Request time limitations
Adding salt to injury, original queries are limited to 25 seconds. Any unfinished work is terminated after that time. This meant that most of the responses from Open AI that required the generation of more than 100 tokens or 50-100 words would fail due to timeout.
As we were trying to figure out a solution, Atlassian announced an increased time limit for the Async events API. Still not perfect. Implementation would require a bit of work. But this was a solid start.
The increased time limit enabled us to add tasks that make a request to OpenAI to a queue. The results could then be stored with the Storage API. Additionally, we make requests from our Custom UI front-end to check if the job has finally received a response.
So, instead of simply making a request to the desired API, we need to:
- Put a payload for the request into storage
- Put an event into the queue
- Process the event and make the request to OpenAI with the saved payload
- Save the response from OpenAI in the storage if it does not exceed the 55-second limit (we received it before the process died)
- Take the saved response and display it in our front-end (if we have a response)
- Show an error message if we haven’t received a response from OpenAI in time
- The provided
`@forge/api`fetch doesn’t allow the use of streams, so we are limited to either a full response or nothing. We can’t show intermediate values or progress.
While this approach has proven to be helpful, it is still far from perfect. It is rather complicated and still doesn’t allow us to receive a part of the streamed response from OpenAI if the response takes too much time.
Chat GPT limitations
Fortunately, Open AI will share the real number of used Tokens after each use so we can store the data on how many Tokens a user spends. This can give us a rough estimation of the average use of tokens.
Typically, these kinds of articles end with a brief summary. This article, however, is focused on the process of developing an AI app for summarization, so it’s only fitting that the summary would be provided by Smart AI Insight.

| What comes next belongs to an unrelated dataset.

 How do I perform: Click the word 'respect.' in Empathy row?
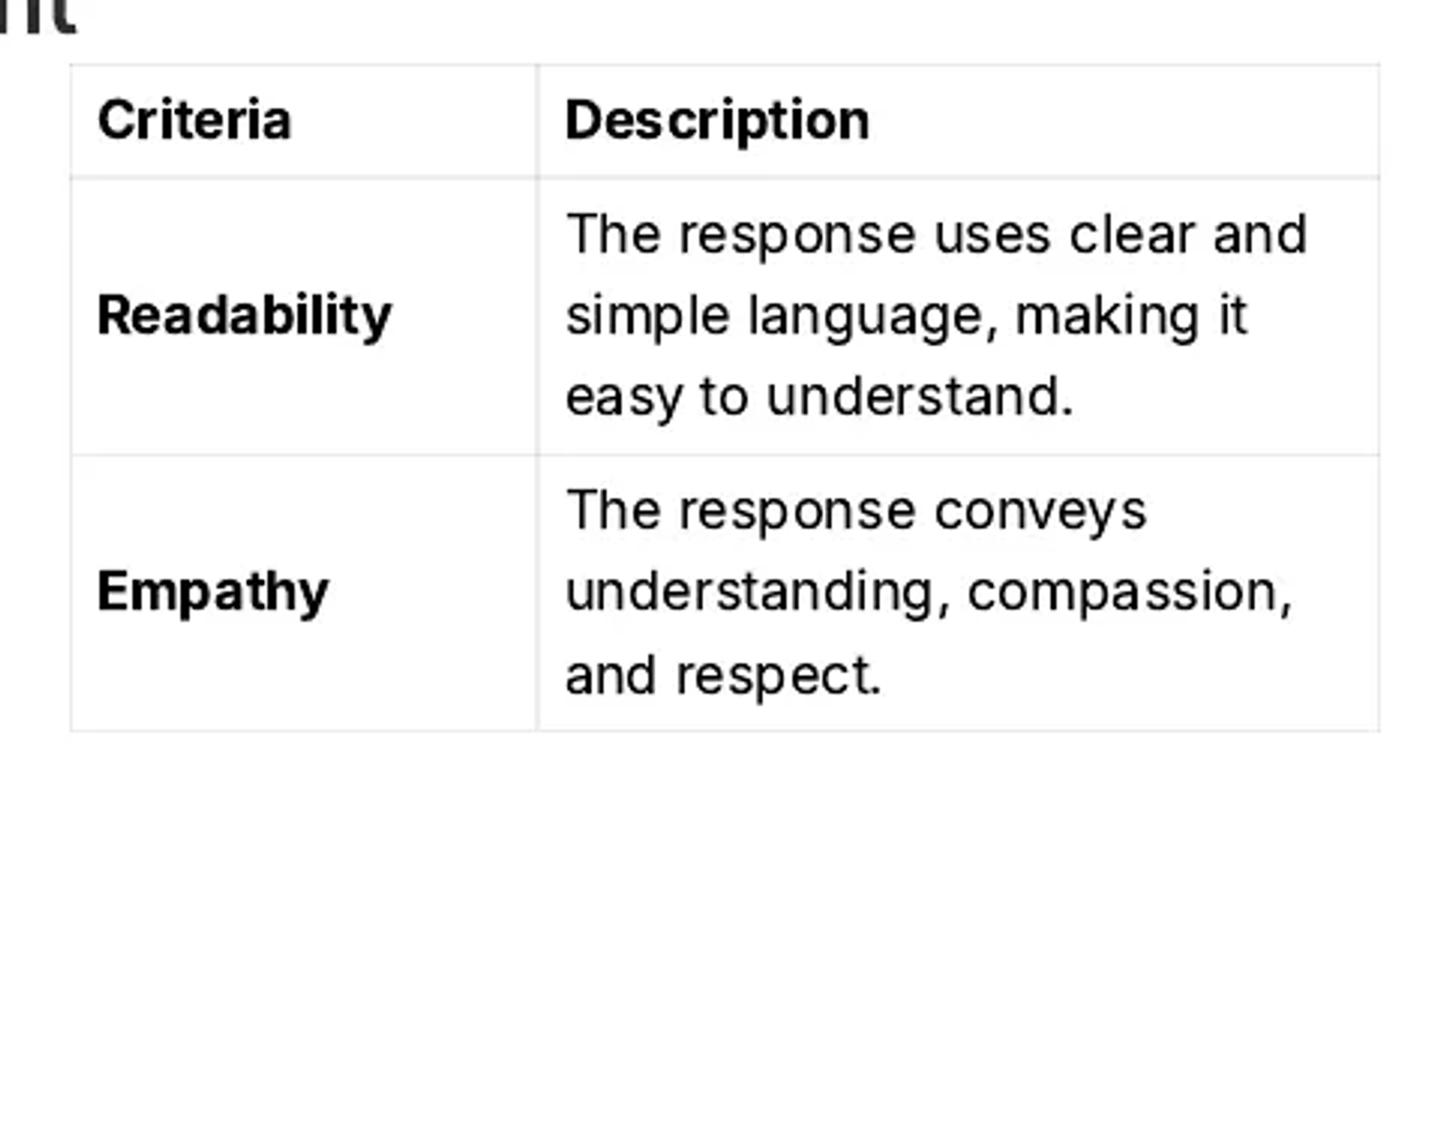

“In conclusion, the journey from ideation to MVP to hackathon submission for our Smart AI Insight was filled with challenges, insights, and revelations. It taught us the importance of proof of concept, early user testing, prompt engineering, and how to navigate through limitations. We experienced firsthand how a decision-making framework like BRIDGeS can lead to impactful product discoveries and how AI technology can be leveraged to improve company processes. While we faced obstacles along the way, from prompt inconsistencies to trust issues and overcomplicated user flow, we found solutions that allowed us to improve our product. We learnt to work within the constraints of our chosen platforms, and found workarounds for their limitations. As we move forward, we are confident that the lessons we learned from this journey will be invaluable in guiding our future product development endeavors. We’re excited to continue refining and expanding Smart AI Insight, bringing valuable and efficient AI-powered solutions to Jira users.”